Innovaccer has offices in both India and the United States, offering a comprehensive Healthcare Data Platform and intelligent care application modules for over 10,000 healthcare providers across 500 practice locations.
M12 is comprised of experienced VCs and Microsoft veterans—with team members on the ground in North America, Europe and Israel. Globally, M12 has invested in 73 startups in areas ranging from cybersecurity and artificial intelligence to business SaaS and industrial drones. While the investment team functions like a traditional VC firm, the portfolio development and venture engagement groups strengthen the lines of communication between Microsoft and many of the innovation communities around the world. It has access to, and knowledge of, Microsoft’s strategic assets, enabling it to value add in excess of the contributed capital.

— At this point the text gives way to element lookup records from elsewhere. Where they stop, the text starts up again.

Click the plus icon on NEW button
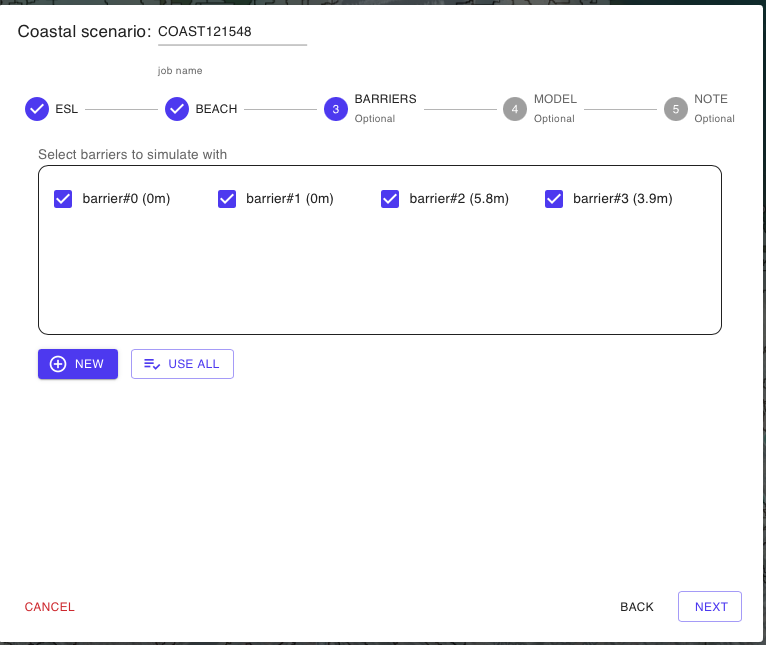The image size is (766, 645). 58,364
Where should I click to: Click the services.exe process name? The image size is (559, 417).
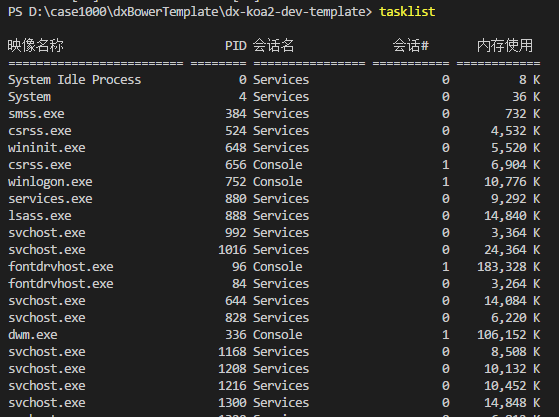(50, 199)
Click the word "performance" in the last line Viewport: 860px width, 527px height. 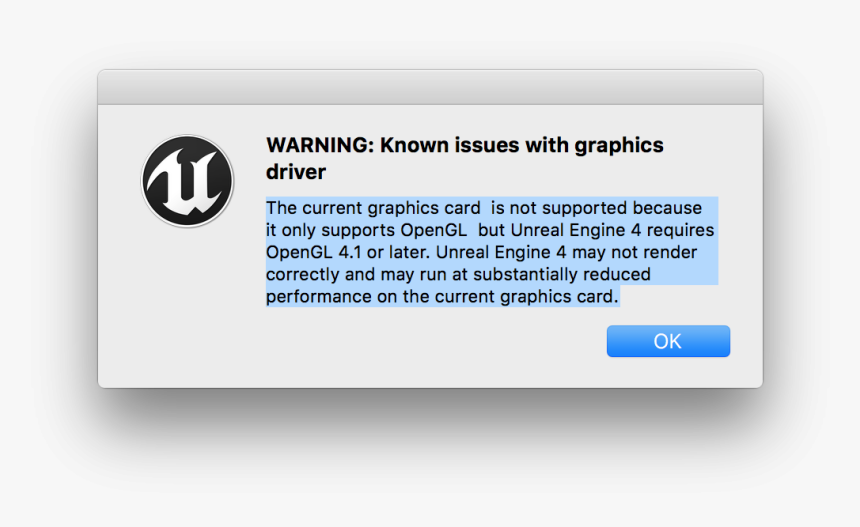pos(319,297)
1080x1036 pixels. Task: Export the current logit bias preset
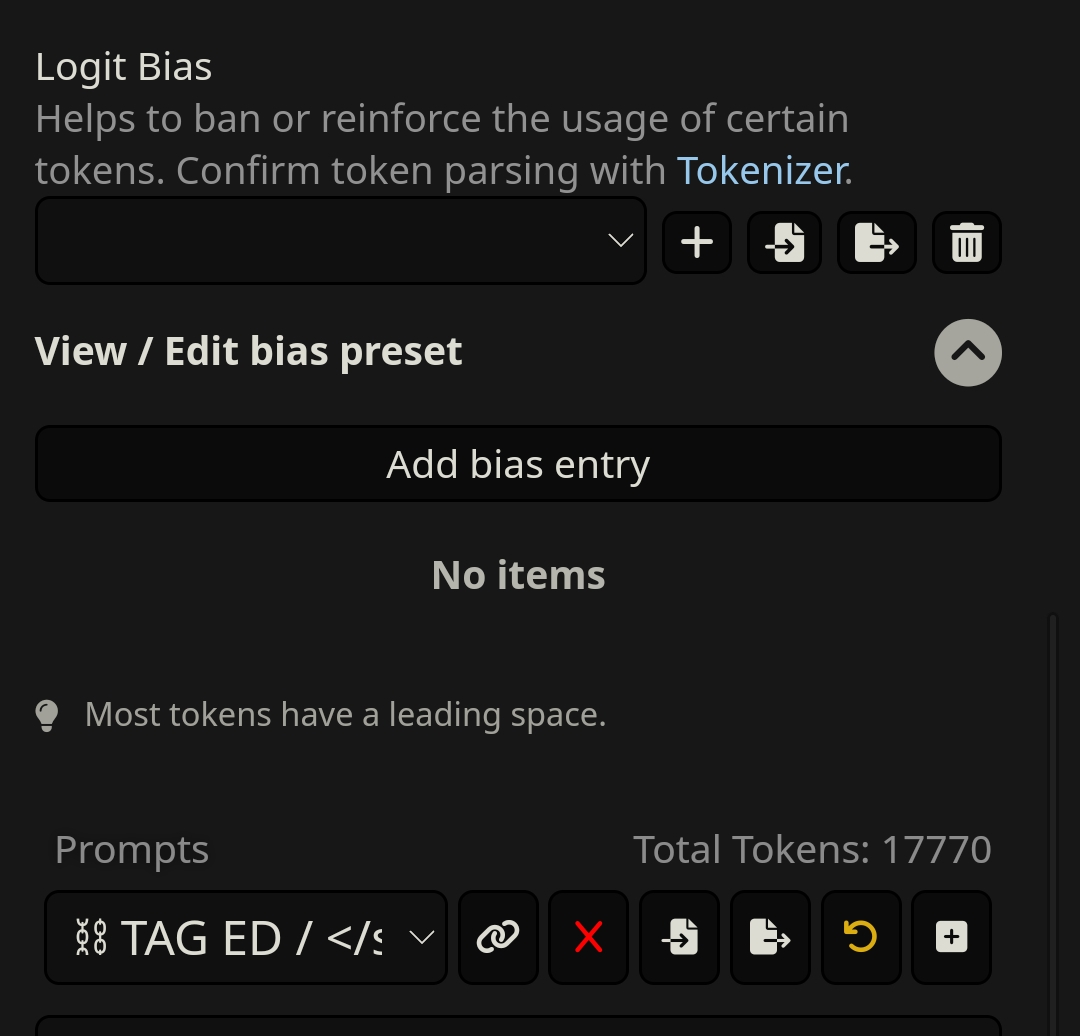(877, 242)
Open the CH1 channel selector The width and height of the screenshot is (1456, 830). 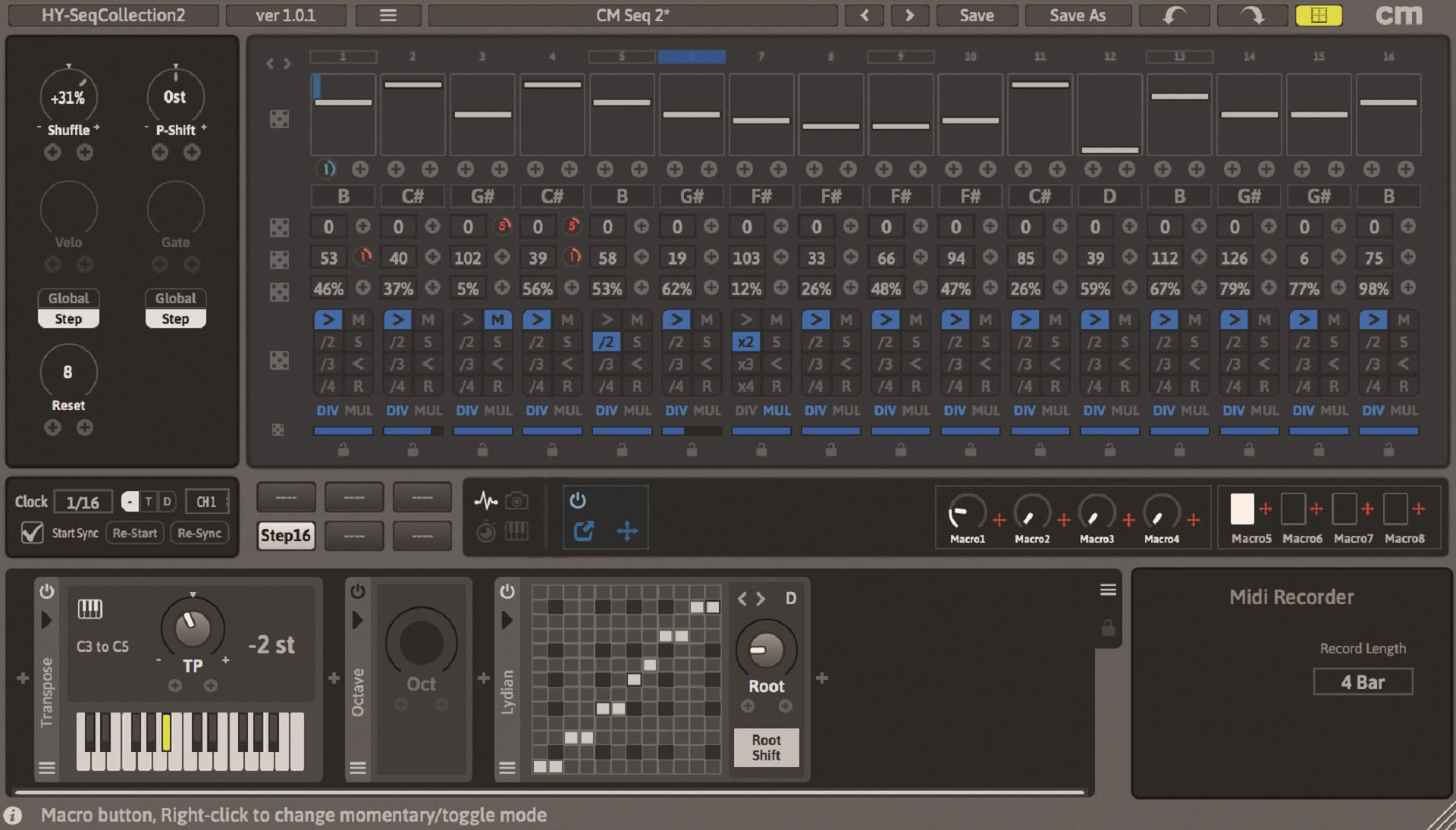pyautogui.click(x=206, y=502)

As the corporate venture arm for Microsoft, M12 (formerly Microsoft Ventures) invests in enterprise software companies in the Series A through C funding stage with a focus on big data & analytics, business SaaS, cloud infrastructure, machine learning & artificial intelligence, productivity and security. As part of its value-add to portfolio companies, M12 offers unique access to strategic go-to-market resources and relationships globally. The Company has offices in New York, San Francisco, Seattle, London and Tel Aviv.
“We are looking for companies with very strong fundamentals from a business execution standpoint. (We look for) a strong founding team, deep subject matter expertise; they are growing to scale, while at the same time keeping an eye on their operations and execution — and being cash efficient,” said Gopinath. “We are investing in companies that are addressing global markets or markets in specific regions. We want companies to compete effectively on a global scale and we go beyond just providing capital needs. But we do not invest in competitive companies for which we already made an investment in that space.”
The Indian startup ecosystem is seeing more companies with expertise in artificial intelligence, robotics, AR/VR, and blockchain. These companies are capable of competing on a global scale. The growing startup ecosystem and talent pool in India is attracting global and local VCs.
“Our India investment thesis is very similar to our global thesis. We will continue to invest in enterprise B2B companies. We will focus on Series-A through C stage companies — check size will be $2 – $10 million. And we have built strong relationships with all of the top investors here,” added Gopinath.